Anstöße SWR1 BW / Morgengedanken SWR4 BW
Wenn ich so in den Herbstregen rausschaue, träume ich gerne ein bisschen von Orten, an denen es schön warm und sonnig ist. Warum muss ich hier im nebligen Neckartal sitzen? Nicht nur das Wetter gibt mir Anlass zu überlegen, ob es anderswo vielleicht besser wäre. Wenn ich am Schreibtisch in unserem alten Haus friere, wünsche ich mich in eine gut gedämmte Wohnung. Wenn mich etwas an meiner Arbeit nervt, denke ich über andere Stellen nach…
Woanders sein Glück suchen, wenn es zu Hause nicht läuft – das ist ein naheliegender Gedanke. Aber ist es eine Lösung? Eine alte jüdische Geschichte erzählt davon mit einem Augenzwinkern:
Die Geschichte handelt von einem frommen Mann: Eisik, dem Sohn Jekels. Eisik lebt in Krakau – und hat es schwer im Leben. Eines nachts aber hat er einen Traum. In diesem Traum bekommt er den Auftrag nach einem Schatz zu suchen – und zwar in Prag unter der Brücke, die zum Schloss führt. Als er den Traum zum dritten Mal hat, macht sich Eisik tatsächlich auf die lange Wanderung von Krakau nach Prag, um den Schatz zu suchen. Doch an der Brücke stehen Tag und Nacht Wachen, und er traut sich nicht, dort zu graben. Jeden Tag kommt er wieder und umkreist die Brücke bis zum Abend – bis schließlich einer der Wachen ihn aufmerksam wird. Ob er hier etwas suche oder auf etwas warte, fragt der Wachmann freundlich. Eisik erzählt von seinem Traum. Der Wachmann lacht ihn aus: „Da bist du armer Kerl nur wegen eines Traums so weit gewandert… Ja, wer Träumen traut! Da hätte ich mich ja auch auf den Weg machen müssen, als ich im Traum den Rat bekam, nach Krakau zu wandern und in der Stube eines Eisik, Sohn Jekels, unterm Ofen nach einem Schatz zu graben…“ Als Eisik das hört verneigt er sich höflich, wandert heim, gräbt den Schatz aus und baut davon ein Bethaus.
Der jüdische Philosoph Martin Buber erzählt diese alte Geschichte. Für ihn gibt die Geschichte eine Antwort auf die Frage, wo wir unser Glück finden. „Es gibt etwas“, schreibt Buber dazu, „was man an einem einzigen Ort in der Welt finden kann.
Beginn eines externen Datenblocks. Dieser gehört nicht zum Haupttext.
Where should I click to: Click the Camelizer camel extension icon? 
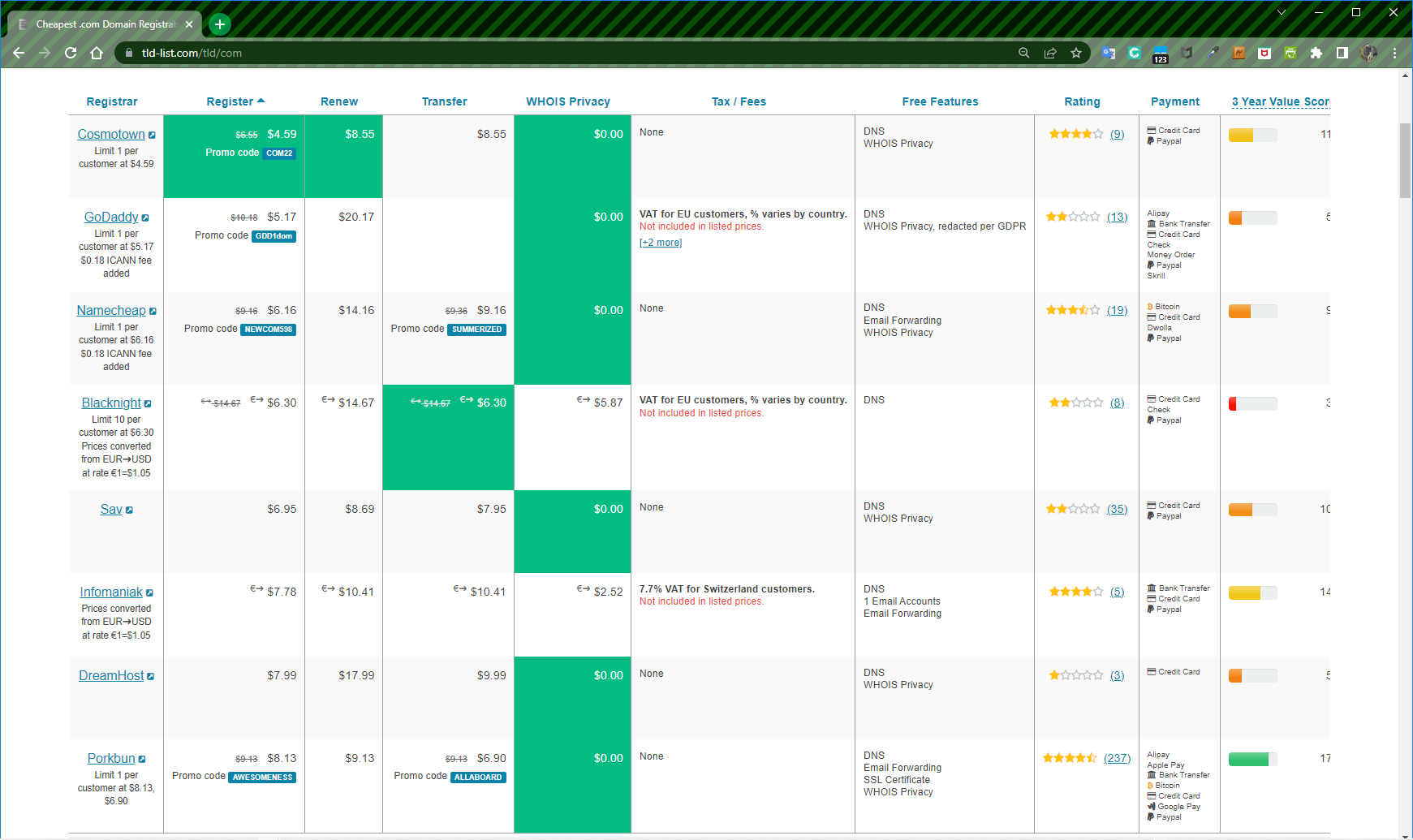coord(1239,53)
Es ist ein großer Schatz, man kann ihn die Erfüllung […] nennen.“ Diesen Schatz, da ist Buber überzeugt, findet man nicht ganz woanders, sondern: „Da, wo wir stehen, da, wo wir hingestellt worden sind.“ Also, wie Eisik in der Geschichte, quasi bei uns zu Hause. In dem, was uns Tag für Tag begegnet und fordert. In der kleinen Welt, die uns anvertraut ist.
Ich glaube, Buber hat recht. Das Ziel ist, das zu finden, wofür es sich zu leben lohnt: Heute – und genau da, wo ich gerade bin.